▶ _ZUR AUFGABE_:
Wie geht der Forumsthread über den hohen Ping trotz Fastpath weiter? Schreibe ihn im Anschluss an seinen letzten Satz fort.

▶ _ÜBUNGSTEXT_:
"""
# schlechte pingzeit trotz fp



## Franzl (9. April 2010)

moin moin liebe pcgh community.
bin neu hier und habe auch schon sogleich ein problem.sufu brachte mir auch keine brauchbaren ergebnisse ( die ersten 4 seiten.. ) 
folgendes problem habe ich hoffe ihr könnt mir dabei helfen...

ich habe bei dem einzigen spiel was ich momentan spiele einen viel zu hohen ping.es handelt sich um modern warfare 2 ....
hab da idR 3 grüne bzw nach geänderter cfg 4 orange balken... dh. einen ping von 140

ich bin bei der t-com und hab dsl 6000 + fastpath !!!!

deswegen erscheint mir das viel zu hoch.... bei spielen wie cod 4 hatte ich meist so 60-70 ping...

-mein router is eine fritzbox fon 5140
-mein betriebssystem is windows 7 professional(oder ulti ka grad :o ) x64

hoffe ihr könnt mir helfen

danke und lg franzl

p.s. wer rechtschreibfehler findet kann sie behalten 

€: ping zu hase.de is wie folgt

1 >1ms >1ms >1ms fritz.fon.box (meine ip)
2 39ms 40ms 41ms 217.0.116.126
3 41ms 43ms 42ms 217.0.72.162

denke das reicht


----------



## Sash (9. April 2010)

schau mal ob du auch so einen so hohen ping hasst.
geh mal aufs start symbol unten links, dann direkt dadrüber in der zeile einfach reinschreiben:
ping /t heise.de
dann kommt ein fenster, und da laufen zeilen ab, schau mal was hinter zeit steht.. da sollte es nicht mehr wie 25ms sein...


----------



## Franzl (9. April 2010)

Zeit= ~50ms (+-1)

doppelt....niiiiicht gut...

was nun?


----------



## Aholic (9. April 2010)

Ich kann dir evtl helfen, jedoch nicht versichern das es in jedem Game 100% eine Verbesserung bringt, jedoch sollte es keine Nachteile geben.

Geh mal auf Start -> Ausführen und gib dort "regedit" ein.

Auf der linken Seite findest du ein Verzeichnis, dort wechselst du in:
HKEY_LOCAL_MACHINE\SYSTEM\CurrentControlSet\Services\Tcpip\Parameters\Interfaces
Dort findest du Ordner die wie {B85C8343-ACHC-12DA-9FE4-A2F3C41A139C} aussehen oder ähnlich.

Nun suchst du den Ordner mit den meisten Werten, indem sollte u.a. auch ein Wert namens “DhcpIPAddress” sowie "DhcpDefaultGateway" sein.
Im rechten Feld erstellst jetzt einen neuen Wert namens “TcpAckFrequency”,
Dies geht wie folgt: “Rechtsklick > Neu > DWORD Value, (unter Vista auch DWORD (32bit Value) genannt).
Nun musst du den neu erstellten Wert nurnoch Modifizieren, in dem du den Wert auf "1" stellst.

Anschließend schließen und neustarten.
"""
▶ _DATENAUSZUG_:
"""
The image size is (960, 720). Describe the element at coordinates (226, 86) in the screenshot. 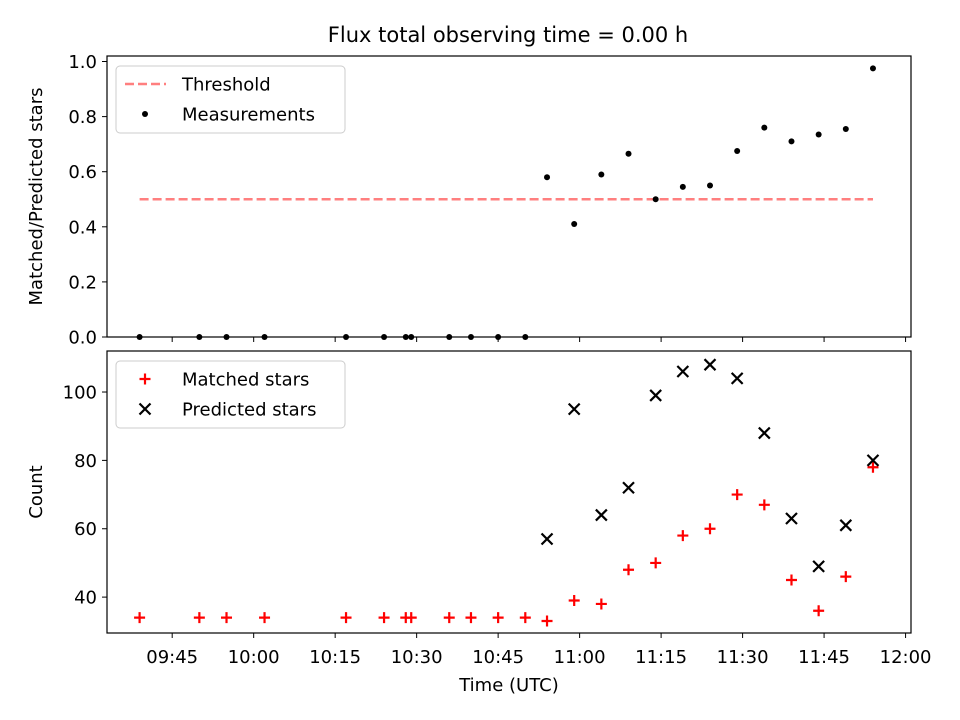

I see `legend-label: Threshold` at that location.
"""
▶ _ERGEBNIS DER AUFGABE_:
Dadurch hat sich meine Latenz von 70-80 in Games wie Battlefield 2/2142, Half life, TMN, Heroes of Newerth auf teilweise 7ms gesenkt.
Selbes gillt für Teamspeak und FTP Server Verbindungen.

Ich bin allerdings nicht dafür verantwortlich wenn du deine Registry durch *falsche* Vorgehensweise damit sprenkst!


----------



## Franzl (9. April 2010)

Aholic schrieb:


> Ich kann dir evtl helfen, jedoch nicht versichern das es in jedem Game 100% eine Verbesserung bringt, jedoch sollte es keine Nachteile geben.
> 
> Geh mal auf Start -> Ausführen und gib dort "regedit" ein.
> 
> ...



hm hab alles gemacht so wie dus gesagt hast... scheint auch alles rchtig zu sein  war ne 1 a beschreibung !! danke   ( ich muss alles nur so machen wie dus gesagt hast ne?also net auf hexidezimalzahl umstellen oder sonstwas?)

aber leider hab ich keinen unterschied gemerkt.. weder im spiel noch beim anpingen auf heise.de (Zeit = 49ms)
aber ich lass den eintrag mal vllt bringt der mir für andere games was ^^

mein problem is damit immer noch net gelöst hmmm
hängt das denn mit dem betribssytem zusammen? oder doch eher hardware (router?)? bzw provider? (wobei 6000er+fp ja locker reicht)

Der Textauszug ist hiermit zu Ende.